The numbers tell the story. 71% of organizations are investing in machine learning for identifying threat patterns, 67% in application security, 64% in generative AI defenses, and 63% in securing software supply chains. Another 69% are embedding cyber resilience across the entire business. These investments go beyond perimeter defense. They are designed to secure every layer of the organization, from development processes to frontline decision-making systems.

This signals a larger shift. Cyber resilience is now seen as a capability that supports growth, not just a firewall to prevent loss. Committing resources here is not a cost center, it’s a risk-controlled enabler of operational scalability.

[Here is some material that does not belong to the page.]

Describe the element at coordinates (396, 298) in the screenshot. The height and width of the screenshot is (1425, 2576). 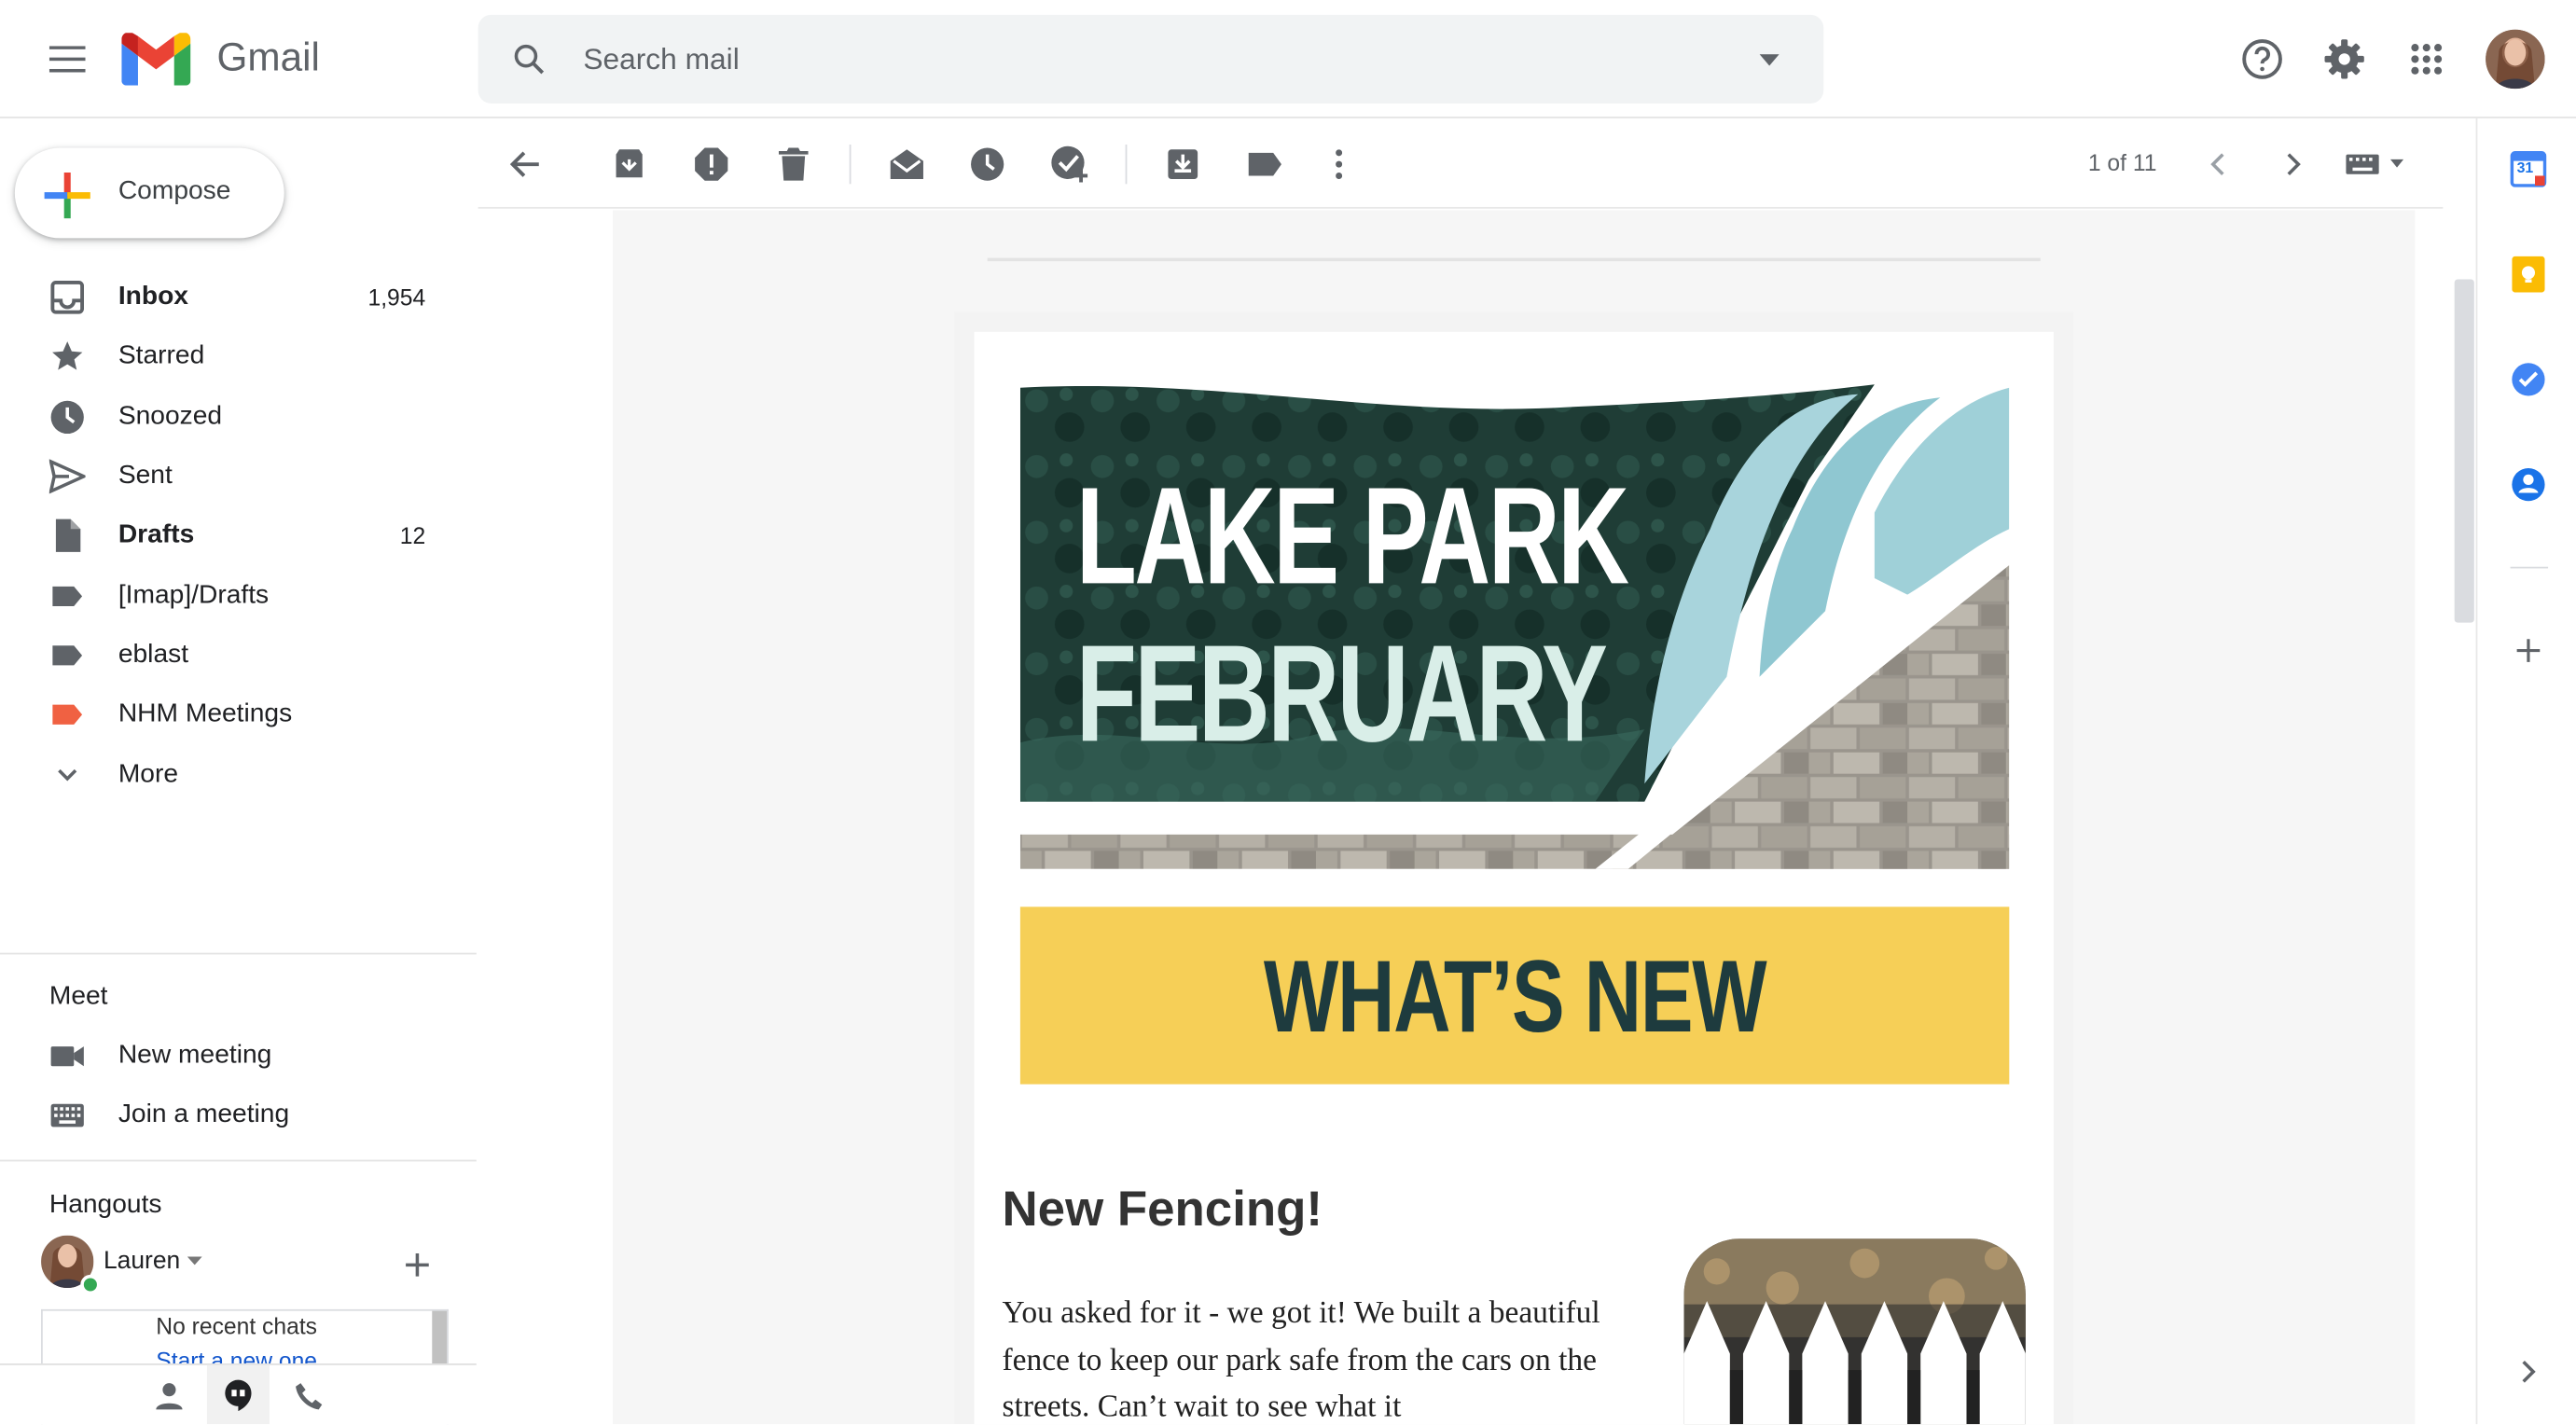
I see `unread-count: 1,954` at that location.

Leaders should focus on maximizing return from cybersecurity investments by aligning them directly with core functions, R&D, procurement, manufacturing, logistics. Avoiding one-size-fits-all tools and tailoring security deployment to operational needs will yield much stronger resilience without unnecessary complexity. The value of these investments increases when they support speed, compliance, and business continuity, all at once.

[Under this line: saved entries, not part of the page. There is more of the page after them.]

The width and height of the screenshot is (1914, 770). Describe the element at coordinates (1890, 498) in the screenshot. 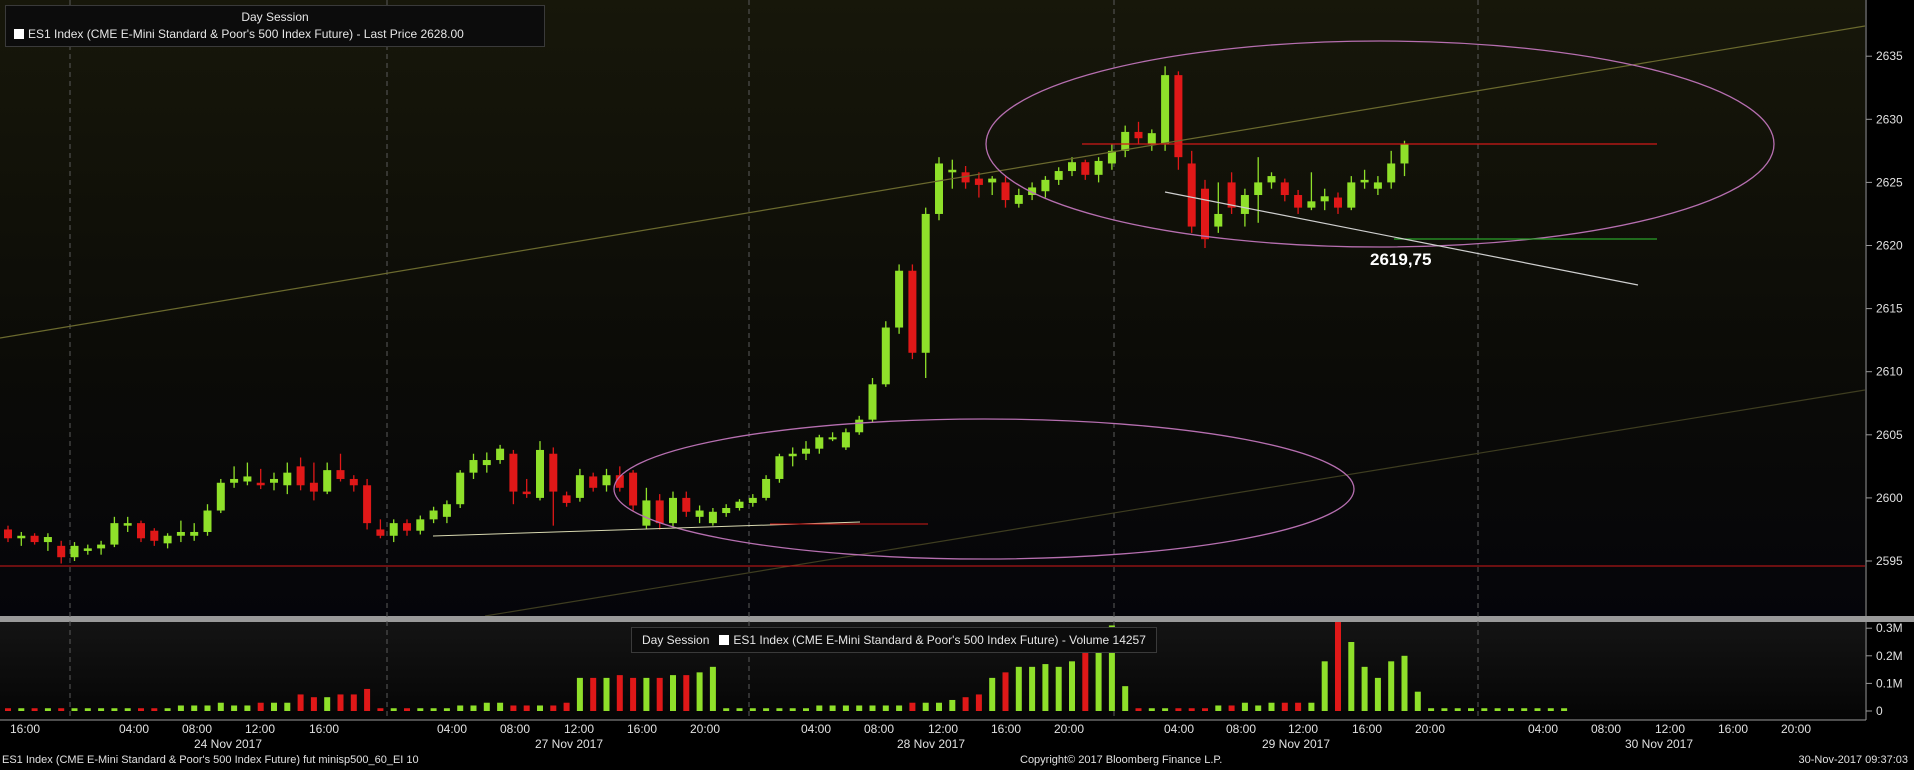

I see `price-axis-label: 2600` at that location.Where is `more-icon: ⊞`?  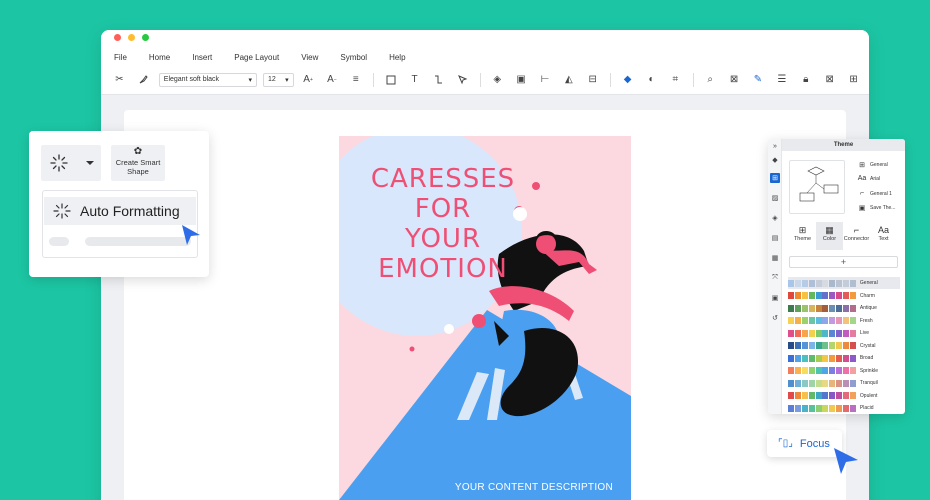 more-icon: ⊞ is located at coordinates (854, 80). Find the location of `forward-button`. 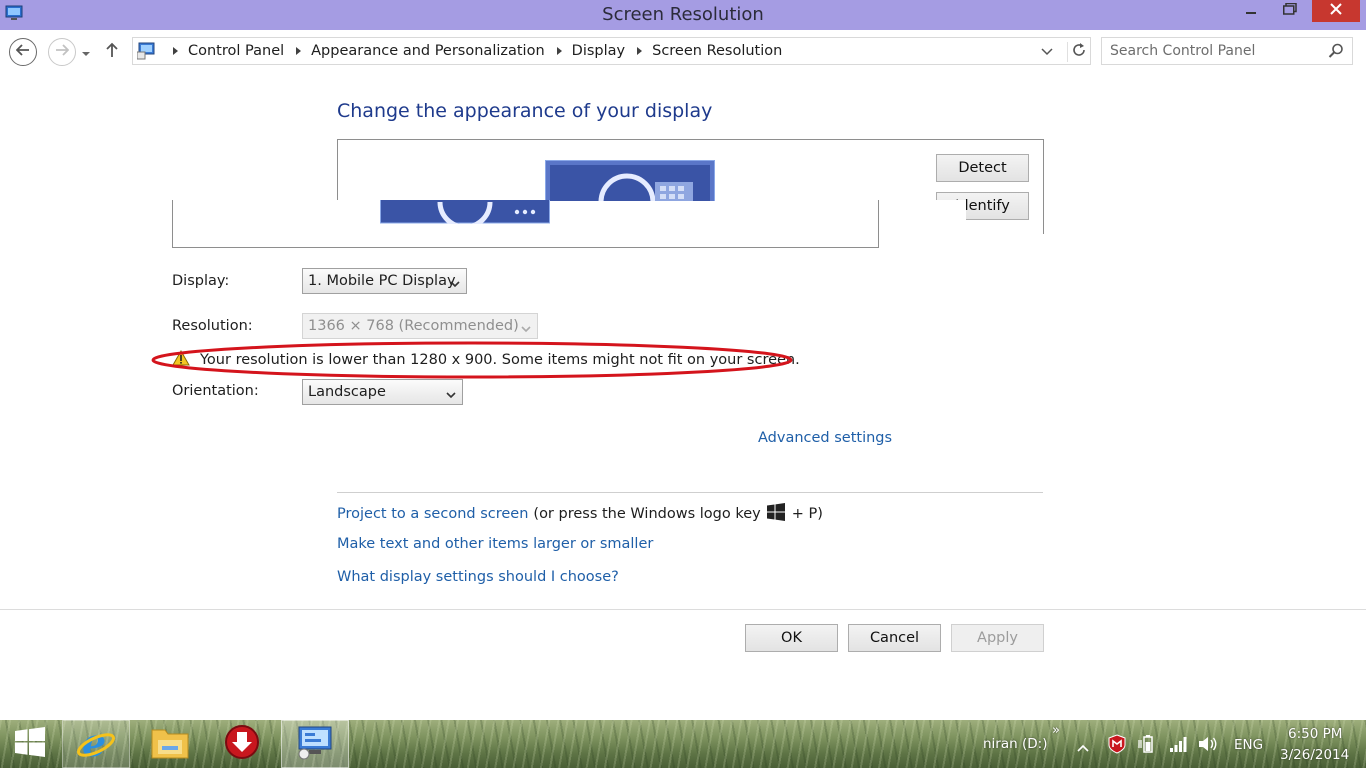

forward-button is located at coordinates (62, 52).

Strategic recommendations emphasize the integration of cyber resilience into core business decision-making

Being ahead in manufacturing is about decisions. The right cybersecurity decisions need to happen early, consistently, and from the top. The actions recommended in LevelBlue’s report are clear and direct: tie cyber resilience to senior management decisions, normalize internal threat reporting, involve outside experts in training and strategy, and demand greater scrutiny of supplier security credentials. This is not just tactical advice, it’s a call for systemic change.

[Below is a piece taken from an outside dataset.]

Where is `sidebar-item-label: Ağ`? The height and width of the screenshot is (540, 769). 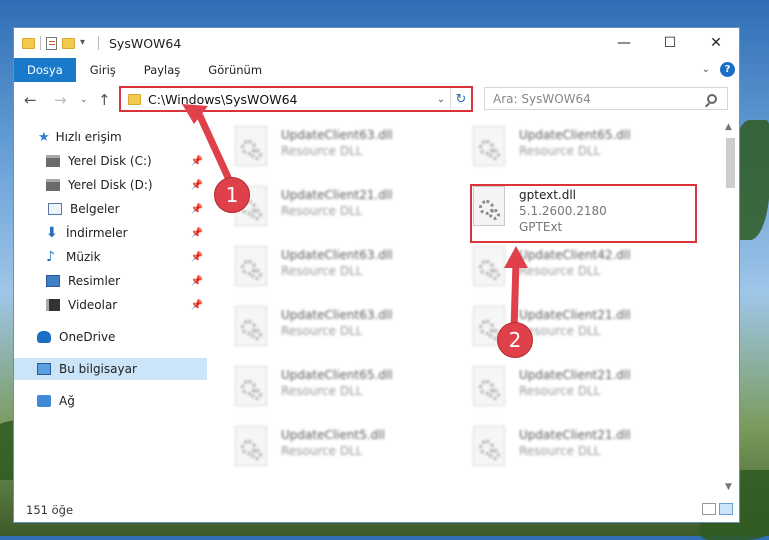 sidebar-item-label: Ağ is located at coordinates (67, 401).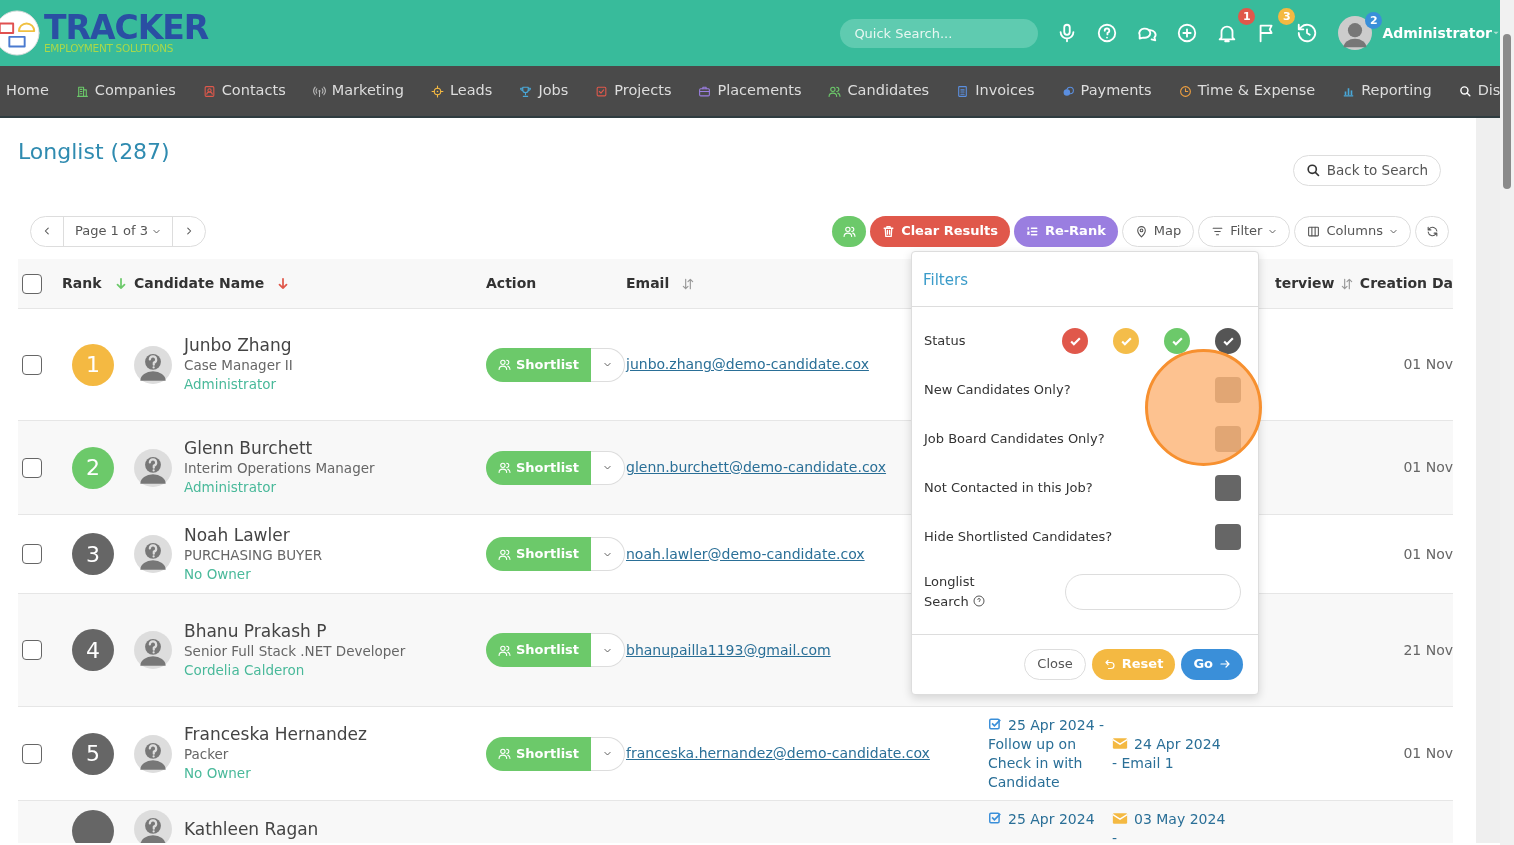  I want to click on nav-link: Leads, so click(462, 91).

Manufacturers that follow these steps will have an operational edge. They increase internal awareness, reduce decision delays during security events, and develop more transparent and secure supplier networks. Too often, leaders delegate these responsibilities too far down the chain. That makes response times slow and weakens cross-functional awareness. By contrast, strategic ownership, at the executive level, builds a culture where security is part of every core decision.

This is about designing processes where cyber resilience informs vendor agreements, product launches, and innovation timelines. Accountability must live with leadership. Decision-makers should also ensure there’s a feedback mechanism in place to update processes based on internal learnings and external threat trends. This turns security into a flexible, living part of the business.

Key highlights

  • AI-powered threats demand strategic urgency: Manufacturers face escalating risks from AI-driven cyberattacks, with low executive confidence in defending against deepfakes and synthetic identities. Leaders should prioritize cross-functional cyber readiness to protect core operations and reputation.
  • Supply chain blind spots increase breach exposure: Over half of manufacturers report limited visibility into their software supply chains, heightening third-party risk. Executives should mandate supplier audits and invest in end-to-end supply chain security.
  • Cybersecurity is now a key leadership metric: 65% of manufacturers now tie cybersecurity KPIs to leadership performance, reflecting increased alignment between resilience and business growth. C-suite leaders should hardwire cyber accountability into strategic planning.
  • Adaptability fuels innovation under threat pressure: 69% of manufacturers say adaptive cybersecurity enables greater innovation while controlling risk. Business leaders should fund flexible, threat-responsive systems to balance speed with security.
  • Investment is shifting to smarter, business-wide defenses: Manufacturers are backing advanced tools like machine learning and generative AI protection, along with deeper integration of application- and supply chain-level security. Leaders should allocate funds toward scalable, intelligence-driven defenses.
  • Executive action is key to embedded resilience: LevelBlue recommends integrating cyber risk into top-level decisions, streamlining internal threat reporting, involving third-party experts, and verifying supplier security posture. Executives should lead these initiatives to build a proactive, organization-wide security culture.